Stored records

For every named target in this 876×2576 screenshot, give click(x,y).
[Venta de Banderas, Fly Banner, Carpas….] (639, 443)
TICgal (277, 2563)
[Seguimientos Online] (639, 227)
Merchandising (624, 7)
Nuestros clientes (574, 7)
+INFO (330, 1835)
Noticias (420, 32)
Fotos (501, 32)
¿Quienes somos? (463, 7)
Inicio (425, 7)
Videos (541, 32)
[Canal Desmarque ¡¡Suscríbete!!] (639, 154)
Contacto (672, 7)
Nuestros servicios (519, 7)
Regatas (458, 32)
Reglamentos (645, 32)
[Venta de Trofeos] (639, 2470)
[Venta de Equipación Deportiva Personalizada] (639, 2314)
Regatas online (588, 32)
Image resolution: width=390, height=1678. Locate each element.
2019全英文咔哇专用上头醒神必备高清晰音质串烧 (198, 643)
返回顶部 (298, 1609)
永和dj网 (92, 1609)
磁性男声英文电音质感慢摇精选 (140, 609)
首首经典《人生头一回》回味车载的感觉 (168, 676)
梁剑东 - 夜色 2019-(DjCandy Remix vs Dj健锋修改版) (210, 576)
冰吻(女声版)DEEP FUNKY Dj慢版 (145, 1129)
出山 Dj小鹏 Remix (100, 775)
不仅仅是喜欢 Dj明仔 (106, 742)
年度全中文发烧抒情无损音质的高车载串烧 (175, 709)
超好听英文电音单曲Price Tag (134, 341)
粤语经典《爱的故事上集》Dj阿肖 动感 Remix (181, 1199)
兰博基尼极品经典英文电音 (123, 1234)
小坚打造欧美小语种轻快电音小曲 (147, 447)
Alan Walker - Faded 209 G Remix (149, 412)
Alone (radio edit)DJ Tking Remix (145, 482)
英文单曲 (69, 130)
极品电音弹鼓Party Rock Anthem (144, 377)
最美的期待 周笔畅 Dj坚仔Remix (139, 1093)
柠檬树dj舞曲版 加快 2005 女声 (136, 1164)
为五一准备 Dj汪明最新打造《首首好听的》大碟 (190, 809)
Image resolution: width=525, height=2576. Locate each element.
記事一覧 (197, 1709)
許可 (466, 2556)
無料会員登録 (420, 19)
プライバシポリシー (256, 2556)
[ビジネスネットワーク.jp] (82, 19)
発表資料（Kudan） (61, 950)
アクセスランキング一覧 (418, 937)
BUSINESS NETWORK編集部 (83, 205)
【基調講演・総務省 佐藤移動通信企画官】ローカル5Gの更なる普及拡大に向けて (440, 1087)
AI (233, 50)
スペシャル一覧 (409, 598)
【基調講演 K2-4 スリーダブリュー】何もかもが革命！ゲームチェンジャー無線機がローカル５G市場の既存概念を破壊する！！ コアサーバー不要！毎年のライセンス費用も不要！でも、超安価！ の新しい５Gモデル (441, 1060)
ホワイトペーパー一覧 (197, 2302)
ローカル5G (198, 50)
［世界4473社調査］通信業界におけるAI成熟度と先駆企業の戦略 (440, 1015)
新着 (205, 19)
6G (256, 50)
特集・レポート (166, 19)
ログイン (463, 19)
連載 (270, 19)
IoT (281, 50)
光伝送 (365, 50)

### Work item:
In the records above, the line with "[Canal Desmarque ¡¡Suscríbete!!] (639, 154)" marks the start and the line with "Regatas online (588, 32)" marks the end; copy that stretch exactly, both lines included, and nothing else.

### Task answer:
[Canal Desmarque ¡¡Suscríbete!!] (639, 154)
Contacto (672, 7)
Nuestros servicios (519, 7)
Regatas (458, 32)
Reglamentos (645, 32)
[Venta de Trofeos] (639, 2470)
[Venta de Equipación Deportiva Personalizada] (639, 2314)
Regatas online (588, 32)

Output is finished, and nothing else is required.